I've done a lot of thinking about this... it seems like people who "develop" IBS are oftentimes the ones who are the least deserving of it. I don't think the question that needs answered is, "Why do bad things happen to good people?" but rather, "Why don't bad things happen to bad people?" I mean, think about it. Most of the people on here are (or seem to be) quite nice people - quite the opposite of the arrogant, self-centered, narcissistic (albeit healthy) individuals I encounter in most other aspects of my life. Yet, the people here suffer with a condition that - at its worst - can completely destroy any social life that might have once have existed. That's also not taking into account the fact that many individuals on here seem to avoid excessive alcohol and other (illegal - I don't think life with IBS can even remotely be worthwhile without prescription meds to at least dull the pain) drugs. Yet, many individuals without IBS wantonly indulge in these substances, seemingly without consequence. I know in my case I've never been high OR drunk, and yet I'm the one that ends up with severe GI problems (IBS and GERD)... while my roomate (who went out to get totally messed up around 3 times a week) is in perfect health...I know life isn't supposed to be fair, but come on - shouldn't our actions have at least _some_ effect on how our lives turn out?


----------



## Haunted (Mar 29, 2007)

Completely agree with you MyOwnSaviour.I think this probably has something to do with the way we think and act. We know stress affects IBS, so shouldn't it make sense that all our other emotions and behaviours affect it too? I know that I for one internalise things to much. I don't often say what I feel like saying, for fear of being socially humiliated. You know when someone tries to make a joke, but the joke is really lame, and then everyone just stands there staring at them for a few minutes? That's what I mean by social humiliation. I hate that feeling. And I fear that if I say or do a certain thing people will judge me because of it. So I keep most of my thoughts and feelings to myself. If I'm feeling moody or depressed, I usually won't express it and will just keep pretending that I'm okay. And if someone's annoying me or doing something I don't like, I won't say anything. I never express any anger in front of my friends. I think I care too much about what other people think of me. Yet even though I comply to everyone else's social standards, I end up with this illness while all the crazy kids who do and say whatever they feel like are perfectly healthy.I guess one good thing about this illness is that in a way it’s forcing me to care less about what others think. My stomach is always making loud, weird noises, and when people hear those noises they probably feel like they don’t want to be around me (they sound kinda like internal farts). At first I got really worried and embarrassed whenever my stomach made a strange noise, but now I don’t care near as much if other people hear it.


----------



## MyOwnSavior (Dec 21, 2006)

Haunted said:


> Completely agree with you MyOwnSaviour.I think this probably has something to do with the way we think and act. We know stress affects IBS, so shouldn't it make sense that all our other emotions and behaviours affect it too? I know that I for one internalise things to much. I don't often say what I feel like saying, for fear of being socially humiliated. You know when someone tries to make a joke, but the joke is really lame, and then everyone just stands there staring at them for a few minutes? That's what I mean by social humiliation. I hate that feeling. And I fear that if I say or do a certain thing people will judge me because of it. So I keep most of my thoughts and feelings to myself. If I'm feeling moody or depressed, I usually won't express it and will just keep pretending that I'm okay. And if someone's annoying me or doing something I don't like, I won't say anything. I never express any anger in front of my friends. I think I care too much about what other people think of me. Yet even though I comply to everyone else's social standards, I end up with this illness while all the crazy kids who do and say whatever they feel like are perfectly healthy.I guess one good thing about this illness is that in a way it's forcing me to care less about what others think. My stomach is always making loud, weird noises, and when people hear those noises they probably feel like they don't want to be around me (they sound kinda like internal farts). At first I got really worried and embarrassed whenever my stomach made a strange noise, but now I don't care near as much if other people hear it.

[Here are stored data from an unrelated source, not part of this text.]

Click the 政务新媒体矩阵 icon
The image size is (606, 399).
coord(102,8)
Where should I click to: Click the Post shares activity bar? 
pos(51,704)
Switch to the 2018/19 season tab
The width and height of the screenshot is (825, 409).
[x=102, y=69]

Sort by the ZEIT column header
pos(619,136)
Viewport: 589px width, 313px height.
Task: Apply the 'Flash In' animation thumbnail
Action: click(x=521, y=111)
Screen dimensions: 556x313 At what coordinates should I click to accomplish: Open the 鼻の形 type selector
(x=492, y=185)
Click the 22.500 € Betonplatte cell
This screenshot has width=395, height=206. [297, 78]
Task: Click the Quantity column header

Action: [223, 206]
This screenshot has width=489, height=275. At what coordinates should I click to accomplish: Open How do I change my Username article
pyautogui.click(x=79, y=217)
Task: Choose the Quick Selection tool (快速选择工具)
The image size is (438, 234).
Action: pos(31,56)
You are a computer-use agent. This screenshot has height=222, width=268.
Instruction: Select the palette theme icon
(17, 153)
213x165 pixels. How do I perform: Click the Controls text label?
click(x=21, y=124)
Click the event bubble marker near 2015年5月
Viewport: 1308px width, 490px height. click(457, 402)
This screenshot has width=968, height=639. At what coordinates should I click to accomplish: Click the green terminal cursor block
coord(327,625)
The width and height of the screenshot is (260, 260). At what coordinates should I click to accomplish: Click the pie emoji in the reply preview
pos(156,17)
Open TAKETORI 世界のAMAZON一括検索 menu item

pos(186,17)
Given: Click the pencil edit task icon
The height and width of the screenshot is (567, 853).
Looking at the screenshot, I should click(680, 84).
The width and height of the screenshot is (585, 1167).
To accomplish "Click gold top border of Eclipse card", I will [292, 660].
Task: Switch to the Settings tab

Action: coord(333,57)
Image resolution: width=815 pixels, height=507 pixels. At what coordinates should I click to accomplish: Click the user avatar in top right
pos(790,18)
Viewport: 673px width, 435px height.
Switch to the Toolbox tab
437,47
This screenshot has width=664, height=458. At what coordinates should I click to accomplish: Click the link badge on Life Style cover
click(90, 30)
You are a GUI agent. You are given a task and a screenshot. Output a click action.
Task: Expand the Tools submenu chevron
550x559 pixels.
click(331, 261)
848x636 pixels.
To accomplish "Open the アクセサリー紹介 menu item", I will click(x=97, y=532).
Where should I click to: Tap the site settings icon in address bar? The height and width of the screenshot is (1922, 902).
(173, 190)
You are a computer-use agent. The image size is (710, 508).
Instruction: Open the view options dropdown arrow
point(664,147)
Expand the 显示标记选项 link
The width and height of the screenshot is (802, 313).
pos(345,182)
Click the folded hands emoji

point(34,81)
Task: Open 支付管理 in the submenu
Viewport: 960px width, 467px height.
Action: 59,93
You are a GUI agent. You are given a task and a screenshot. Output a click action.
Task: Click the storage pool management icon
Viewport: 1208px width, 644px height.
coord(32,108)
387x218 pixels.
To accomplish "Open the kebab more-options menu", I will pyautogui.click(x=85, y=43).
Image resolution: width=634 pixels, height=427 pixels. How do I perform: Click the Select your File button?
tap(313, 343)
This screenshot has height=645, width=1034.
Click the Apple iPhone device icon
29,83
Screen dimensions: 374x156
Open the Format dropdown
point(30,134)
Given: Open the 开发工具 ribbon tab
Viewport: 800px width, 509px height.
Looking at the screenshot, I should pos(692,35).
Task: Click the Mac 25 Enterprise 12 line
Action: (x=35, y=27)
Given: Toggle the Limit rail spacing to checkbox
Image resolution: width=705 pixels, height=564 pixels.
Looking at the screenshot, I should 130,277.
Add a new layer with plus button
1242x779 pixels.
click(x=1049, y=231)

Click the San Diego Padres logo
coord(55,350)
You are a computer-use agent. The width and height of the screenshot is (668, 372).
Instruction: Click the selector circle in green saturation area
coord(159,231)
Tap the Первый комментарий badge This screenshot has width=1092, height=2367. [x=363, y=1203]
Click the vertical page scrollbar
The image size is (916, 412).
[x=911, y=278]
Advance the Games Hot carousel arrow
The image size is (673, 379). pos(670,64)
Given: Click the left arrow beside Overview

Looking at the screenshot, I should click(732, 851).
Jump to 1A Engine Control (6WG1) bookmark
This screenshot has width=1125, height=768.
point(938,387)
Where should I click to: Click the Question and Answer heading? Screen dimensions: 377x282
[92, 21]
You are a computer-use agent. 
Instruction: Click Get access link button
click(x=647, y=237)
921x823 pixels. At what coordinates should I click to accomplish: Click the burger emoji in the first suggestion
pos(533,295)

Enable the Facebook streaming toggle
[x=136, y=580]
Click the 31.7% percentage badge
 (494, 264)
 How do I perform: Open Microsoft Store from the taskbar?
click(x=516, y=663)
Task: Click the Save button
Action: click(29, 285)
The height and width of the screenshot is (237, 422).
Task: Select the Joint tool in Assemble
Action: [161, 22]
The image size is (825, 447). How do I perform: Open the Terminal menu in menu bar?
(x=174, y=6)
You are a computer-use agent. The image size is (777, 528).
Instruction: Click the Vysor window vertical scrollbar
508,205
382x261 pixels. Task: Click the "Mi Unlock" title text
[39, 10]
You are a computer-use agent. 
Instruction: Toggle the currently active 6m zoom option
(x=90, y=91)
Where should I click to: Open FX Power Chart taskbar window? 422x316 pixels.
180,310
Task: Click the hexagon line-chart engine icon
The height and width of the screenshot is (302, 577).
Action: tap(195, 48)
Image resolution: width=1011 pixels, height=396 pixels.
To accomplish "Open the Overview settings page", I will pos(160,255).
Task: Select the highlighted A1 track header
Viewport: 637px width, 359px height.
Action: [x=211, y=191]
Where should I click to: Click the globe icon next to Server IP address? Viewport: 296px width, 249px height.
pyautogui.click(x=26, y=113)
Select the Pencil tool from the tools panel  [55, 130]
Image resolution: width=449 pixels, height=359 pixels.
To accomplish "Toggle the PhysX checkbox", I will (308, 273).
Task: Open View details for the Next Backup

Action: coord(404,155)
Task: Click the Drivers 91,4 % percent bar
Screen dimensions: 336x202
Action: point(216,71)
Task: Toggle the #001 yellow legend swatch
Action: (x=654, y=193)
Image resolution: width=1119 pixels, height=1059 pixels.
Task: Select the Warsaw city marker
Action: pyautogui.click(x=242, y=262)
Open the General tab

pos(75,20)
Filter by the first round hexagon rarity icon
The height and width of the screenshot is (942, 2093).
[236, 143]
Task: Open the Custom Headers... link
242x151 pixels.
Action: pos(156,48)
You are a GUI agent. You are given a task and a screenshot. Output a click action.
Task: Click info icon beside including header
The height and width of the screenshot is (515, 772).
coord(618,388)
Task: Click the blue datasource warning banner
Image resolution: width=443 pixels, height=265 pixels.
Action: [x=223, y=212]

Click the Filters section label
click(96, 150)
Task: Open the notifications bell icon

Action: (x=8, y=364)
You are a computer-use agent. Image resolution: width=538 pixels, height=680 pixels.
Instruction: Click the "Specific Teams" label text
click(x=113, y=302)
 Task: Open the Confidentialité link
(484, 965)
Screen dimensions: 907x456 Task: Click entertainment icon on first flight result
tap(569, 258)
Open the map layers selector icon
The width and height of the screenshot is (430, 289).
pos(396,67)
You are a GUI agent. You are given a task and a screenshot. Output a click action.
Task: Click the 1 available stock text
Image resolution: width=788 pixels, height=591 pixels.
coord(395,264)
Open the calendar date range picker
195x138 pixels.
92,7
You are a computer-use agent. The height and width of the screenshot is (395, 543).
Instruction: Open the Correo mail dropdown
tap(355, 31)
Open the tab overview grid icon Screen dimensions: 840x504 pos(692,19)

I'm the same way. I can recall many instances in my life where I too was afraid to speak up for fear of being judged. In fact, I had to take a public speaking class in high school, and it was pure hell. In college, I remember sitting quietly while others would crack jokes, talk about sports, or whatever. It's interesting, I mean when you think about a mature, professional person, what comes to mind? Surely not the person who wears their emotions on their sleeve, who lashes out at any perceived slight. Yet, doing the opposite - internalizing emotions whenever possible - is seemingly much worse. I guess I internalize emotions a lot because, well, I'm a guy, and most of the time showing emotions is considered to be "too feminine" - unless it's anger, of course. Even despite that, though, I try to be pleasant when I can, and I definately try to avoid conflicts. It's just so strange that trying to be a good person like that can lead to much more severe (and life affecting) health problems than being callous and flying off the handle about everything...I'm glad to hear, though, that you at least received some "benefit" from your troubles. Personally IBS has only made me more self - conscious. Before, I at least had the benefit of being assured that I was "just like everyone else". But now ... I'm clearly not, which doesn't exactly help in terms of "social humiliation"...


----------



## kurrhlovesu2 (Aug 11, 2007)

hasting06 said:


> I'm 18 and have had IBS for 3 years now. Throughout high school when I was supposed to be having fun and going out with friends all the time, I had to wait to tell them if I'd be able to hang out because I didn't know how my stomach would feel. People often mistake me for snobbish because I don't readily agree to go places with them. But it's never safe for me to just say yes, because you never know when it will be a bad day. I feel like I missed out on so much because I was afraid of what could happen. I understand how you feel, it's extremely difficult.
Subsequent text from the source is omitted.